Source text:
------------------------------------
122 N.E. 378 | NY | 1919
This case is here upon re-argument. We need not rehearse the facts. They are concisely stated in Judge CUDDEBACK'S opinion (
The defendants argue that the two contracts are inseparably united in scheme and execution. They say, therefore, that misconduct in respect of one defeats recovery under the other. But we think there is no such union as the argument assumes. The two transactions are clearly severable. The plaintiff had an interest with Perry in claims "89 to 104 below discovery at Bonanza Creek." Those claims were the subject of the Perry-Treadgold contract. The plaintiff had another interest in compensation paid to Perry for services in the Yukon district. That compensation was the subject *384 of the Perry-Guggenheim contract. Perry had done work, and was entitled to pay. The plaintiff persuaded him to ask for more pay than would otherwise have satisfied him, in order that plaintiff might get a share of it. We held that this was a breach of the plaintiff's duty to his employer. The payment, thus unlawfully swollen, was subject to a constructive trust. Our decision went no farther. But the payment for Perry's services is quite distinct from the payment of Perry's profits in the sale of Treadgold's claims. The amount due under each head is stated in the findings. Increase of the one had no tendency to swell the measure of the other. Subsequent misconduct in another and distinct transaction does not work a forfeiture of rights already lawfully accrued.
There remains, however, a question at once more important and more difficult. It is whether the plaintiff ever lawfully acquired a share in the profits of the Perry-Treadgold contract, considered by itself. He had agreed with his employer that he would not become directly or indirectly interested in, or connected with, any person, partnership or corporation engaged in any similar business. He had also agreed that none of the covenants or conditions of the contract should be "waived, modified, altered, or annulled" except by writing subscribed by the parties, who further covenanted that they would not "urge or claim any such waiver, alteration, modification or amendment unless the same be evidenced by such writing." The finding is that the president and the general manager of the employer knew that plaintiff was interested in the Perry-Treadgold contract and consented thereto, but no written consent was found or proved. The question, therefore, subdivides itself into two branches. One is whether the plaintiff, if he had purchased an interest in the claims without the consent of his employer, would be chargeable as a trustee. *385 The other is whether consent not evidenced by a writing has varied the employer's rights.
(1) We think the situation is one where an employer, not consenting to the investment, would have the right, if he so elected, to hold the plaintiff as trustee.
------------------------------------
Stored rows:
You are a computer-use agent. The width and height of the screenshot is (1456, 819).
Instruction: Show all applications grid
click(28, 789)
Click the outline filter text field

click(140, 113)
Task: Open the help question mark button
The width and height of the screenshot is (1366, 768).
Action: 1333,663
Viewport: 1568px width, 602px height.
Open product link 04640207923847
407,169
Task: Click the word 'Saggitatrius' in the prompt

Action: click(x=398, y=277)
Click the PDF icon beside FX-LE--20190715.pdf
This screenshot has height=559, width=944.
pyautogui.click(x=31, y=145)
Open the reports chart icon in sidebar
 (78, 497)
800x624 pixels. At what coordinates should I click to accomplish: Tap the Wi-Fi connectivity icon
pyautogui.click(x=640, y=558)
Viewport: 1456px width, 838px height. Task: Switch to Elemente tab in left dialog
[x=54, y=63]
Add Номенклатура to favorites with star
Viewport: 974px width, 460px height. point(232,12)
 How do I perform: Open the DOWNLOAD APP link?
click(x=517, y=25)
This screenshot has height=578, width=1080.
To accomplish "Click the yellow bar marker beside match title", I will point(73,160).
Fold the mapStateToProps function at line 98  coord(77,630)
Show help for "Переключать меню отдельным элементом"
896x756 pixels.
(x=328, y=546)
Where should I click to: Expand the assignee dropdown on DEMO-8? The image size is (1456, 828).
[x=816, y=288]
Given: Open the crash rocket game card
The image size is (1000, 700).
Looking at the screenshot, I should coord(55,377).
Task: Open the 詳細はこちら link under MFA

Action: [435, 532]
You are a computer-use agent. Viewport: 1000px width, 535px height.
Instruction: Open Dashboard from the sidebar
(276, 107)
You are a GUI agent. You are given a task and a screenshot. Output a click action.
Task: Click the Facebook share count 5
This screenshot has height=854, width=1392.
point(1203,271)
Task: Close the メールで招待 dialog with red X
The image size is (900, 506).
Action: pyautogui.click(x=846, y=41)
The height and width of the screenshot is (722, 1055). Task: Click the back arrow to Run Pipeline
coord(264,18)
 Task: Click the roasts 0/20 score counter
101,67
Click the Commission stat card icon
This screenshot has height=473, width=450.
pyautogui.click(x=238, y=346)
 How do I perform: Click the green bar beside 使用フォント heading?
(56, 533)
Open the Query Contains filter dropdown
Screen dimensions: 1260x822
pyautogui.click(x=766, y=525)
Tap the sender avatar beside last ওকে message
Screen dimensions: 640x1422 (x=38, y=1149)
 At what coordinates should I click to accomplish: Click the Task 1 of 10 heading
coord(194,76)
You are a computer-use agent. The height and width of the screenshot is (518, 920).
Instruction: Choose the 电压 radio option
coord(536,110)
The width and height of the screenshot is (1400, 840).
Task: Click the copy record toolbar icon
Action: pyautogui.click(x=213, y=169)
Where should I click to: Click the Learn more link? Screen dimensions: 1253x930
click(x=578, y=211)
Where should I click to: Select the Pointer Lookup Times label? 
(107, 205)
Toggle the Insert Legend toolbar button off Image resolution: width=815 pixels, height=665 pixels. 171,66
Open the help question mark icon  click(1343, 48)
------------------------------------
What is needed: Rewrite everything in the court opinion from "(1) We think" down to "plaintiff as trustee.", putting "purchase" in place of "investment".

Exercise result:
(1) We think the situation is one where an employer, not consenting to the purchase, would have the right, if he so elected, to hold the plaintiff as trustee.